Beschlüsse, mit denen die Prozesskostenhilfe versagt wird, erlangen keine materielle Rechtskraft und schließen einen neuerlichen Antrag nicht aus (BVerfG, Beschluss vom 15.05.2007 – 1 BvR 2347/05 -, WM 2007, 1170). Das Rechtsschutzbedürfnis für eine – an sich zulässige – Wiederholung eines Prozesskostenhilfeantrages kann nur dann verneint werden, wenn das Recht zur wiederholten Stellung eines Antrages missbraucht wird.

Der Antrag, der Klägerin für das Beschwerdeverfahren Prozesskostenhilfe zu bewilligen, wird abgelehnt.

Gründe

Die Beschwerde der Klägerin ist nach § 172 Abs. 1, 3 Sozialgerichtsgesetz (SGG) statthaft.

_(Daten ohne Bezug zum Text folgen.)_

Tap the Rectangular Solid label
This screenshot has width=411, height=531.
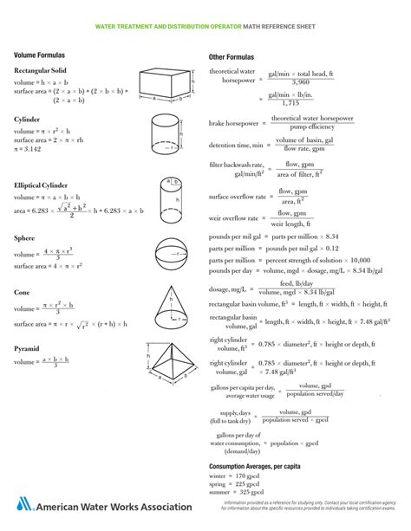[x=40, y=70]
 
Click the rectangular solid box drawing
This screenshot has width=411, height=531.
[x=166, y=85]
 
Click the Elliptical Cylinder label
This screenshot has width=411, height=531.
[x=42, y=185]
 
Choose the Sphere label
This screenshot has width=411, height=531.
[x=25, y=236]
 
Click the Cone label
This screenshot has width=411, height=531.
[x=23, y=293]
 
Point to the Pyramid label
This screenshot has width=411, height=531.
[x=27, y=348]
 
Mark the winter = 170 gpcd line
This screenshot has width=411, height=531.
[x=238, y=476]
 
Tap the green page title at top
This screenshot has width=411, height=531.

Das Sozialgericht Stuttgart (SG) hat nicht die persönlichen und wirtschaftlichen Voraussetzungen für die Prozesskostenhilfe verneint, sondern die wiederholte Antragstellung als unzulässig angesehen. Die Beschwerde wurde auch form- und fristgerecht (§ 173 SGG) eingelegt. Sie ist daher zulässig, hat in der Sache aber keinen Erfolg. Denn das SG hat im Ergebnis die erneut beantragte Prozesskostenhilfe für die Klägerin zu Recht versagt.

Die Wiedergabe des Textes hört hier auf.